Don’t let that stop you—
if you don’t play, you can’t win.”
Robert Heinlein

Sadly, I was not surprised to be reading on one employee in a trusted position slowly become corrupt, but what sickened me, what the impetus was for him to start gaming the sweepstakes in the first place.

I write about naïve marketers who do not believe cheating can happen in the sweepstakes they run, but now I am the naïve marketer.

I’ve known for years there were marketers who didn’t play by the rules. They would hand-select winners, continue to use the random drawing process until they garnered the results they were seeking, disqualify winners who they thought were ‘professional sweepstakers’ and generally not follow their own contest rules.
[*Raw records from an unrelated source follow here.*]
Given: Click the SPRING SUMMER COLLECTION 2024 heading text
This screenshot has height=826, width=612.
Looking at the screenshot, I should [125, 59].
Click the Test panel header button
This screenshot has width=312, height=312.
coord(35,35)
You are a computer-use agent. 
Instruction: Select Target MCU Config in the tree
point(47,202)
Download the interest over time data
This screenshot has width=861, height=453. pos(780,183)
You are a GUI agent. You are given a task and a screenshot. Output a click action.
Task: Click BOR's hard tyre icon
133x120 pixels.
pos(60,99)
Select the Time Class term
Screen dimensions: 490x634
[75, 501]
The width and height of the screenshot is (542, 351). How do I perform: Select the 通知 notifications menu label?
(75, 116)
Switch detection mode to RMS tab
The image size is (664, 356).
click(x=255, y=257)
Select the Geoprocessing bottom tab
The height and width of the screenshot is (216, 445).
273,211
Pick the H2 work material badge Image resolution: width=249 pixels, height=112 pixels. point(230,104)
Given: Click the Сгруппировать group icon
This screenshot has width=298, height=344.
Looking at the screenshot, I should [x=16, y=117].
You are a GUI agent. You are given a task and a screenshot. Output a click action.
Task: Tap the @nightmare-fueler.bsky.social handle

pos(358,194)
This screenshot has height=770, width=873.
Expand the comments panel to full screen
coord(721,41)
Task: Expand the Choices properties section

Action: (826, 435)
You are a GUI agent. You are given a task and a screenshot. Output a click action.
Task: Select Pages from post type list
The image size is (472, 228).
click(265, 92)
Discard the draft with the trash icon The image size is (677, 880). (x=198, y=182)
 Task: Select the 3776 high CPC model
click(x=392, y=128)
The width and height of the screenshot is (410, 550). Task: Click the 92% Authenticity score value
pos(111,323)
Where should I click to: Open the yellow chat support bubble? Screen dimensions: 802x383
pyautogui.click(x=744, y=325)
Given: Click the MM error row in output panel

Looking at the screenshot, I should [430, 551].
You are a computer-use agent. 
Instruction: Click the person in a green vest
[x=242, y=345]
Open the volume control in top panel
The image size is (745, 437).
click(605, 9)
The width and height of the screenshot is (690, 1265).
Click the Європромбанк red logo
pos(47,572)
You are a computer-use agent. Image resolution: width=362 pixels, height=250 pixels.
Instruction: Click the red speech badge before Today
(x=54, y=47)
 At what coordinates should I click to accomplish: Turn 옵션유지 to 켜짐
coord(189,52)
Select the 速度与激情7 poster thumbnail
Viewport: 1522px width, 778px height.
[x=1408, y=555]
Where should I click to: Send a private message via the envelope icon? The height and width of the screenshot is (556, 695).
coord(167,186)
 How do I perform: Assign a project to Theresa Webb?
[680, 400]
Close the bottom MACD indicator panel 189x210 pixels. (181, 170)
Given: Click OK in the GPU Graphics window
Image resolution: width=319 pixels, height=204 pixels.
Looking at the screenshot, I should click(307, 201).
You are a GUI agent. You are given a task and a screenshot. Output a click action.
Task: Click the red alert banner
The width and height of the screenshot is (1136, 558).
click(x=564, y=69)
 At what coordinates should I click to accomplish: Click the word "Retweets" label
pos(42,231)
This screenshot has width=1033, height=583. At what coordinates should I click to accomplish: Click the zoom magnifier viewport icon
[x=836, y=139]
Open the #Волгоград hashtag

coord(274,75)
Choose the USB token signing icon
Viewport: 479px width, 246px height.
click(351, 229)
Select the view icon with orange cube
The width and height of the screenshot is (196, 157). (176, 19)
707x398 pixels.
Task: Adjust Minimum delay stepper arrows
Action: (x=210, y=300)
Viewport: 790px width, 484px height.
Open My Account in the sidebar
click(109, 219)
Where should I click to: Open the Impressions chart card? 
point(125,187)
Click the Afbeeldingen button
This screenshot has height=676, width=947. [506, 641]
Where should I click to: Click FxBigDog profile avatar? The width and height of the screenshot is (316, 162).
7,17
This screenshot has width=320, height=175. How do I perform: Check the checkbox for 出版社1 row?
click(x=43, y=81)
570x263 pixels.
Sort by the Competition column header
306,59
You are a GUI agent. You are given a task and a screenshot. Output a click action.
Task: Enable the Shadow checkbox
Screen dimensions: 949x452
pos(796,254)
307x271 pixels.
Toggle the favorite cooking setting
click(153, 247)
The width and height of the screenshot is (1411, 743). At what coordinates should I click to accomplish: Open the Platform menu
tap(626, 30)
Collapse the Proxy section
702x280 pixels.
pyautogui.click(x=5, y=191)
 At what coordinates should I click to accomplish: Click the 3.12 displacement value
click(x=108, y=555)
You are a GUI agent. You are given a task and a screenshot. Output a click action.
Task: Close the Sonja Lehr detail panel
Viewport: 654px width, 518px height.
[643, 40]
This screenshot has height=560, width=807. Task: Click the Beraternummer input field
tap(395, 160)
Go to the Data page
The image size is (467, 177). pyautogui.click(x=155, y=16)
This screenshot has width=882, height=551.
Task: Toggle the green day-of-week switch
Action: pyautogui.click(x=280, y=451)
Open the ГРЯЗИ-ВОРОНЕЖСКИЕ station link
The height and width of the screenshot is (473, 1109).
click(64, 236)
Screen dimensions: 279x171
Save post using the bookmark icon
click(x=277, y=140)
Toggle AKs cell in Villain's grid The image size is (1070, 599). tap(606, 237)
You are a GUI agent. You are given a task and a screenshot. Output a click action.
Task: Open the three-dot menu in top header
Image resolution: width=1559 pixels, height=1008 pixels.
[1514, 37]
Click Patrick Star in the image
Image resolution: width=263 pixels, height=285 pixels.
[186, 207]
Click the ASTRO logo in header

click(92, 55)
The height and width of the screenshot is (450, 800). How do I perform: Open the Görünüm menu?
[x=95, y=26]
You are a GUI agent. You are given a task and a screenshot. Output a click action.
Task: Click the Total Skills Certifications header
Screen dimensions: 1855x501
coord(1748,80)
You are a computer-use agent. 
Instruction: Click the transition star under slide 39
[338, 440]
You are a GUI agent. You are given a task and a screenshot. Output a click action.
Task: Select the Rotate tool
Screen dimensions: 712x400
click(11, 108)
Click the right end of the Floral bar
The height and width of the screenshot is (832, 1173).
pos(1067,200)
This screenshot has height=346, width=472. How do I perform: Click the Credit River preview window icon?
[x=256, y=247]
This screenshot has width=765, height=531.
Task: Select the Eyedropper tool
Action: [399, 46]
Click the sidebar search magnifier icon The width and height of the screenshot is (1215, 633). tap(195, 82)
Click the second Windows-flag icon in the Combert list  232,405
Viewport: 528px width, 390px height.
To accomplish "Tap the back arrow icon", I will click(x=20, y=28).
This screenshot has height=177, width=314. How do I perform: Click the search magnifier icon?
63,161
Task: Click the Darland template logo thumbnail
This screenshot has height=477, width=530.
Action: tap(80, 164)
In my mind, those types of unethical people worked for small businesses or tiny marketing firms. It was unfathomable to me the marketers at such a prestigious agency, working on a 500 million dollar international sweepstakes, would ensure the ‘random’ results weren’t so random. I have told entrants for years to trust the large marketing companies and national brands as they would never allow anything to sully their reputation, their name, their brand, or worse, sales.

Sadly, I was wrong, very wrong.

During that 1995 prize draw, something happened that would change the game. According to Jacobson, when the computerized prize draws selected a factory location in Canada, Simon Marketing executives re-ran the program until it chose an area in the USA. Jacobson claimed he was ordered to ensure that no high-level prizes ever reached the Great White North. “I knew what we were doing in Canada was wrong,” Jacobson recalled. “Sooner or later somebody was going to be asking questions about why there were no winners in Canada.” Believing the game was rigged, he decided to cash in too.

In life, there are no guarantees.

“In this life nothing is certain,
but death and taxes.”
Benjamin Franklin

How can you ensure your sweepstakes and contests are run properly?

There is no way to guarantee your contest is 100% tamper-proof. Nothing in life is 100%. However, you can take precautions to get as close to 100% as you can.

ONE: Have two, or more, people in charge of the key elements of the promotion.

Better if each one is from a different company such as; legal counsel, sponsor representative, agency representative, etc. Plus, video record as much of the process as possible.

Although an independent auditor was dispatched to oversee the MacDonald’s contest game piece distribution process, she was not with the security manager 100% of the time. Plus he had the pieces on his person, not in a locked briefcase they both had to open to garner access.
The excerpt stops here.